Funny how it takes a survey to confirm what any reader of the press ought to know right now: consumers, hit by rising fuel and food prices, expect a higher level of inflation for the next 12 months (5.2%, according to a Reuters/University of Michigan survey):
One of the things that has led the Fed to take signs of rising inflation less seriously than it otherwise might is the lack of worker bargaining power. The 1970s witnesses so-called cost-push inflation, where rising prices led workers to demand and get corresponding wage increases, which then fed more price hikes. That hasn’t happened yet, but a Wall Street Journal story suggests that might be starting to change:
“Parking is going up, gas is going up, food is going up … but the wages aren’t going up,” said Jan Cornell, president of a union that represents 400 workers at the University of Virginia in Charlottesville. The union is seeking a wage increase.
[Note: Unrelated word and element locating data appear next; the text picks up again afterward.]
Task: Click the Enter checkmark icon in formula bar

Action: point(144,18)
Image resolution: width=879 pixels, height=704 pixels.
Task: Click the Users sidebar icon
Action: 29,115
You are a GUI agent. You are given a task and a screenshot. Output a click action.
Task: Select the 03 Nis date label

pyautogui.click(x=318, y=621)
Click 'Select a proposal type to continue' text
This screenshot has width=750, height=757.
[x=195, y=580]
But with unions comparatively scarce, it isn’t clear by what mechanism beleaguered and insecure employees can extract better pay. And note that you don’t need inflation for workers to suffer falling real compensation. Look at the trends in Japan:
Observe also when the change occurred, aroung 1998, when the countries that either suffered in the emerging markets crisis or managed to escape (China) vowed never to be at the mercy of the IMF. Their remedy was currency pegs against the dollar. Japan has managed to have high trade surpluses even post 1998, but at the expense of domestic pay packages.
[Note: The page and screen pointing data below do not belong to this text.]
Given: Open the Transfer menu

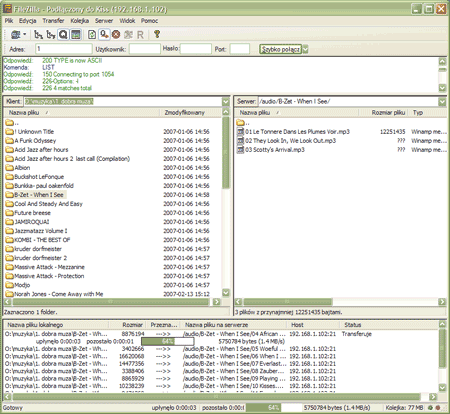Looking at the screenshot, I should [x=53, y=21].
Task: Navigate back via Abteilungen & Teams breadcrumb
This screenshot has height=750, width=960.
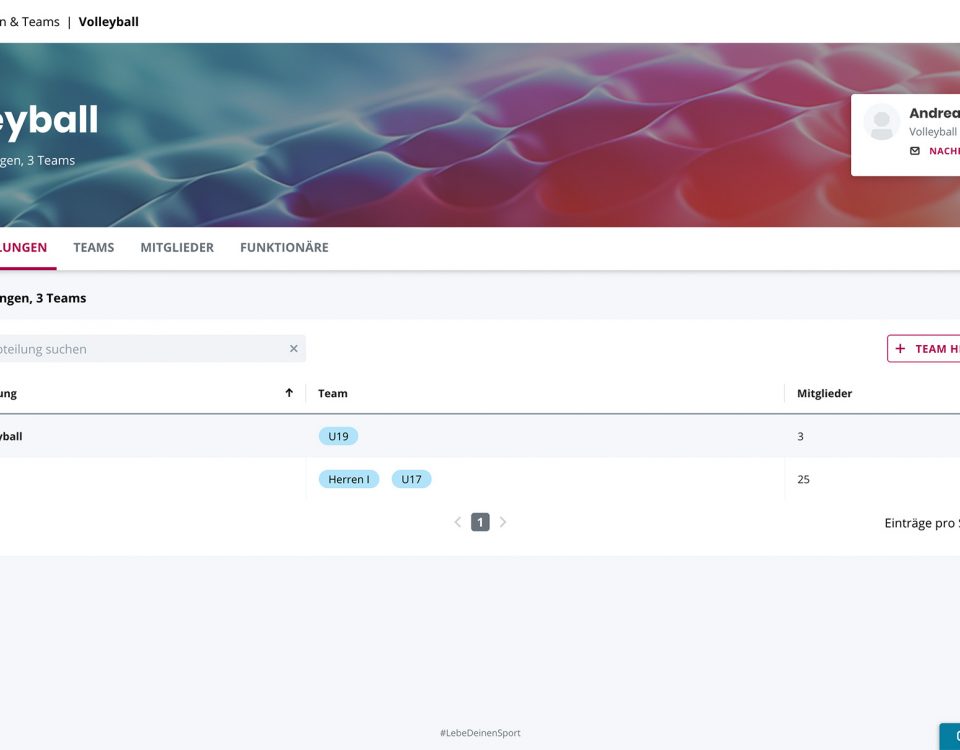Action: [x=28, y=21]
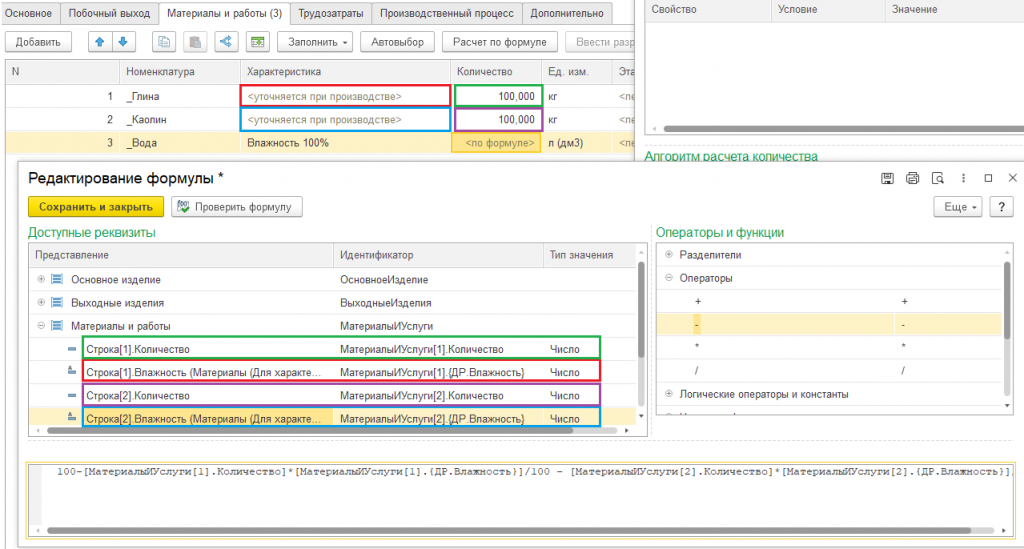Click the copy rows icon in the toolbar
This screenshot has width=1024, height=549.
165,42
So far, even though corporate profits have been at a record percentage of GDP (see here and here), some large companies, are trying to contain price increases by sacrificing margins, while others are passing them through:
Some companies, after initially trying to absorb increased energy costs, are passing them along to customers. Wednesday, Dow Chemical Co. said it plans to raise prices on its products as much as 20% to offset “staggering” energy costs. The company joins Kimberly-Clark Corp., which is raising prices on goods including toilet paper, diapers, and paper towels for the second time this year. Others lifting prices include tire maker Michelin North America, Kraft Foods Inc., and several retail jewelers.
While restraint on price increases may for a time reduce the pace at which cost increases move through the economy, at some point businesses will reach the limits of their willingness to absorb expense increases.